A wee rant (and a glowing endorsement).

It’s no secret that I come from a classical voice background.  Growing up, Ella Fitzgerald, Patsy Cline and Carmen McRae were my first singers, but I grew up in Wasilla, Alaska (cue the obligatory Sarah Palin questions.  For the record, I didn’t/don’t know her and don’t care to).  To say there wasn’t exactly a flourishing jazz community in Wasilla is akin to saying it got a little chilly come December.

So classical study it was.  I logged countless hours in children’s choir, private voice lessons and competitions, and was even a soloist with the Anchorage Opera.  I went to college to study classical voice and was completely miserable.  One day my voice teacher said to me, “You can make it to any jazz show that comes to town; why won’t you get yourself to the opera once in a while?!”  The light came on, and I moved away from classical and toward jazz for the better part of ten years.

The road not taken...

The road not taken...

I resumed serious classical study when I moved to New York City, mostly because I had suffered a vocal injury and wanted to make sure it didn’t happen again.  I also resumed classical singing because I wanted to finish my college degree, which had been hanging over my head for a long time.  I did finish the voice degree and had the chance to sing the lead in a Monteverdi opera and the soprano solo in a Vaughan Williams piece (backed by 80-voice choir and full orchestra).  

As Poppea in Monteverdi's "L'Incoronazione di Poppea"

As Poppea in Monteverdi's "L'Incoronazione di Poppea"

By the time I muscled my way through my senior recital, it was abundantly clear to me that a career in opera just wasn’t for me.  

My reasons for not pursuing a classical voice career are myriad and will probably show up in a future posting, so the question arises: if I knew at 18 years old that I didn’t want to be an opera singer, why did I keep circling back again and again to study classical voice?  

Simple: I’m a technique junkie.  I love the mechanics of how the voice works.  I love the way that a simple adjustment to the breath or vowel can transform a phrase.  I am endlessly fascinated by all the vocal colors and textures available to a singer when she really knows her instrument and how to use it.  It drives me crazy that, outside of classical music, talking about vocal technique on its own terms almost never happens.

Disclaimer: this is where my wee rant begins.  Contemporary singers these days tend to fall into one of two categories: melismatic, chest-voice-pulled-up-over-the-rafters belting, or a wispy, precious, overly aerated sound that is often characterized as “ethereal” but can more accurately be described as “unsupported.”  I’ll leave the melismatic belters alone for now because, frankly, I don’t really care about the American Idol contenders.

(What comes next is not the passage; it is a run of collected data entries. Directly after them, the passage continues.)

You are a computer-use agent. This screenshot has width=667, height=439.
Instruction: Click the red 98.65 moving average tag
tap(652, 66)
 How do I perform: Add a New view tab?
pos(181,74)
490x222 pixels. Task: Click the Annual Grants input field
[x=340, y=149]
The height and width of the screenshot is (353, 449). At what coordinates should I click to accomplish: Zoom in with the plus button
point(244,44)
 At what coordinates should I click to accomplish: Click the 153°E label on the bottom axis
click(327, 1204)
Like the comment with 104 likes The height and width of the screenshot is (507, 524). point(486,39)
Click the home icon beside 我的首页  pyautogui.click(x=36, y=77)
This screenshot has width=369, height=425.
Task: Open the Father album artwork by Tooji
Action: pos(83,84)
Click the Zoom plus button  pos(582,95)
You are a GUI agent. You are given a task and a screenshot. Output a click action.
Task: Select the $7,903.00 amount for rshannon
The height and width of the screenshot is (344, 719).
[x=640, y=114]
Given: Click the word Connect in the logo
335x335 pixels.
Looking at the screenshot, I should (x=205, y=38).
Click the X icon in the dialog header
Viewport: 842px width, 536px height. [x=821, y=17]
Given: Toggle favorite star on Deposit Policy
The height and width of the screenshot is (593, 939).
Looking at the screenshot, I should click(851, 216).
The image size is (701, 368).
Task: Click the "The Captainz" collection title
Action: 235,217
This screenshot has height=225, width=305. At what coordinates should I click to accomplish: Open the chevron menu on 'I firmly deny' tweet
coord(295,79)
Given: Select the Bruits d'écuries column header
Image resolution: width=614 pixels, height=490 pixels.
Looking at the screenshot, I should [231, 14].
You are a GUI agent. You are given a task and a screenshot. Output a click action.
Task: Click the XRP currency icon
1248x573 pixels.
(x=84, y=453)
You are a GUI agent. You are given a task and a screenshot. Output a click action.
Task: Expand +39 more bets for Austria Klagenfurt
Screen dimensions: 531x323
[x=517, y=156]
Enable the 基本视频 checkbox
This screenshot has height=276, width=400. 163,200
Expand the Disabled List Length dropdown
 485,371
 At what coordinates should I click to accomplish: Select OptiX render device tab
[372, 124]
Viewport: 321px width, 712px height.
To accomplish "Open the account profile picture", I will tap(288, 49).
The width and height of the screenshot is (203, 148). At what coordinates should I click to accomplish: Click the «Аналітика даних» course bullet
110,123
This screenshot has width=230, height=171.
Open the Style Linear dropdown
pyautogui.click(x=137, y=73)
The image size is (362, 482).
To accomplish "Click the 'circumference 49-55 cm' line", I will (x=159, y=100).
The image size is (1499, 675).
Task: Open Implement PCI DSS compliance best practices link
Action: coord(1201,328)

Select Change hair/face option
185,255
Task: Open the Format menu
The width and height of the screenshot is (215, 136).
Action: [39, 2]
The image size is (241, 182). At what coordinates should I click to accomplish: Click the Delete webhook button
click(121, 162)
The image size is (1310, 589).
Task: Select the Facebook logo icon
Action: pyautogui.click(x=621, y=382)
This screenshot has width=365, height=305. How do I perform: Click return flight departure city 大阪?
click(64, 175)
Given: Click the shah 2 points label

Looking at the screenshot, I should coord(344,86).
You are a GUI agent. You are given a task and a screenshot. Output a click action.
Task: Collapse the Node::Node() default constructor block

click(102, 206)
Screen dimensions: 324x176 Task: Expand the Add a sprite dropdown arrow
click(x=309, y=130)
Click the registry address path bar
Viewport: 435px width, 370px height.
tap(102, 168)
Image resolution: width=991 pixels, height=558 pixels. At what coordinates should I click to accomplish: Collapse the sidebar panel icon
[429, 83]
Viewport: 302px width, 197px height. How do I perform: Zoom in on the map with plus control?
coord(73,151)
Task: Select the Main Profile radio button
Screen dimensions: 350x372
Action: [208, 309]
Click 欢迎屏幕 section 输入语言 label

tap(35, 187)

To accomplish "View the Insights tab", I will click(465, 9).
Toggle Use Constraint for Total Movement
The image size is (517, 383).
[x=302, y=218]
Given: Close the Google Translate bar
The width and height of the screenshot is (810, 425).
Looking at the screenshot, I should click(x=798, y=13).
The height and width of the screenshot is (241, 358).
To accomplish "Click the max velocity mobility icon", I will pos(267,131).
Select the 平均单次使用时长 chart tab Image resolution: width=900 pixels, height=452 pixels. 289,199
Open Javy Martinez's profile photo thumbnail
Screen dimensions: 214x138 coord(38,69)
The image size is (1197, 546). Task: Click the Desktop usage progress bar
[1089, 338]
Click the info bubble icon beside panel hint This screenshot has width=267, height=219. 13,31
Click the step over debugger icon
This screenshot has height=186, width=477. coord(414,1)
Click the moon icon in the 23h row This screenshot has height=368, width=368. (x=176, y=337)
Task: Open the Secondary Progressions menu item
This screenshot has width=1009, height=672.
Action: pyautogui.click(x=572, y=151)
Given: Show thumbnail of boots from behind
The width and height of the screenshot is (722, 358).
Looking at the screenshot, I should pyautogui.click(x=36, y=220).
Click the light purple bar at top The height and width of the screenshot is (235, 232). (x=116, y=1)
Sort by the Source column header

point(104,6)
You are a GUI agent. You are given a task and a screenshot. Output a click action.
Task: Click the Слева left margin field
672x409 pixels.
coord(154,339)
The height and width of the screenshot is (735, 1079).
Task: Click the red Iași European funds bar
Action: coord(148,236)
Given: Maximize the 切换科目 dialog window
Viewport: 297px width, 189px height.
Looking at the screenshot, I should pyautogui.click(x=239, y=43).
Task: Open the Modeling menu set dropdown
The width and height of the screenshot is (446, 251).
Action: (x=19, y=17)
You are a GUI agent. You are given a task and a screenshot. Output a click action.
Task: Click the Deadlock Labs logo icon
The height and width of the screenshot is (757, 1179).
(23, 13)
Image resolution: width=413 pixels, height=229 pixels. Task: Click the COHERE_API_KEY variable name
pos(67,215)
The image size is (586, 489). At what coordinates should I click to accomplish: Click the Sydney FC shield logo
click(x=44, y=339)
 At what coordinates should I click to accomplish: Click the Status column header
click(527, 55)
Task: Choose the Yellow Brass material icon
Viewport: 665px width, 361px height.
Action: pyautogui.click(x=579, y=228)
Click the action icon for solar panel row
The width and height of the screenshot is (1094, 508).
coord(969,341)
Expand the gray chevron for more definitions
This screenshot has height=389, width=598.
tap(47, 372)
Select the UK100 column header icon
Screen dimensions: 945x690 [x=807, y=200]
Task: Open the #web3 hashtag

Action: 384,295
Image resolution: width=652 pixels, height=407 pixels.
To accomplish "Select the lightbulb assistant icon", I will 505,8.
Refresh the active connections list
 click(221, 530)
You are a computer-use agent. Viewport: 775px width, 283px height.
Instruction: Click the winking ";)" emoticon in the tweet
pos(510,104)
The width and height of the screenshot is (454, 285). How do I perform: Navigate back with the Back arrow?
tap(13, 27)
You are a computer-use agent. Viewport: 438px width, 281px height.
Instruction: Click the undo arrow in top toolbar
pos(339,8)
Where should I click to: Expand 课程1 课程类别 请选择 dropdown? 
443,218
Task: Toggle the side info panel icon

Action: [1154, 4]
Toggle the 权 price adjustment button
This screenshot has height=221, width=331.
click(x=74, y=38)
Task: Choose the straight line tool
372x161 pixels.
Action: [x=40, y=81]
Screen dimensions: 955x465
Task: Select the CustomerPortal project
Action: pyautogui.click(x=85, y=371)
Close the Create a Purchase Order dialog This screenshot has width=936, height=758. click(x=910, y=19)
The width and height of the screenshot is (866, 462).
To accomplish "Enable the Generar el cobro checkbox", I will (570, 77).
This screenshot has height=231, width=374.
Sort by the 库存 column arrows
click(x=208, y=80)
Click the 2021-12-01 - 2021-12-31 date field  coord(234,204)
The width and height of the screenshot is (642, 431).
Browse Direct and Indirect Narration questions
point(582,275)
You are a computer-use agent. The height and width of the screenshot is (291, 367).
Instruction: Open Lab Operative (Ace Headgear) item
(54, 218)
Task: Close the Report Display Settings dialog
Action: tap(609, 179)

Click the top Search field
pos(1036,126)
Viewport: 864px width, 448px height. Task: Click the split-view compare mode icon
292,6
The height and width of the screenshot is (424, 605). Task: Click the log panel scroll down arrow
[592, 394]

But I’m really sick of listening to this never-ending succession of female singers who sound like little girls, whispering breathy intimations into the mic with absolutely no core, nothing to anchor their sound.  It’s lazy, it’s disingenuous, and–forgive me–it’s really fucking boring. Feather-light, head voice-dominated cooing is a fabulous color to have on your vocal palette, but if it’s the foundation of your sound, there’s nowhere to go!  

Please don’t misunderstand; I’m not saying that everyone needs to go study opera (shudder).  But how about singing with some backbone, ladies? (Caveat: there are singers who actually have ethereal, airy voices, and they inhabit their voices beautifully, with presence and resonance. Those aren’t the singers I’m referring to, here.)

Anyway, with all that in mind, here’s my glowing endorsement: Lizz Wright, you are doing some serious 360-degree singing.

The lovely and amazing Lizz Wright

The lovely and amazing Lizz Wright

 Your rich, velvety contralto is never forced or pushed, but your singing is full-bodied, supported and opulent.  In addition to your impeccable musicianship (time concept, songwriting, song selection) you clearly care about juicy, inhabited, connected singing.  So thank you.  A thousand times, thank you.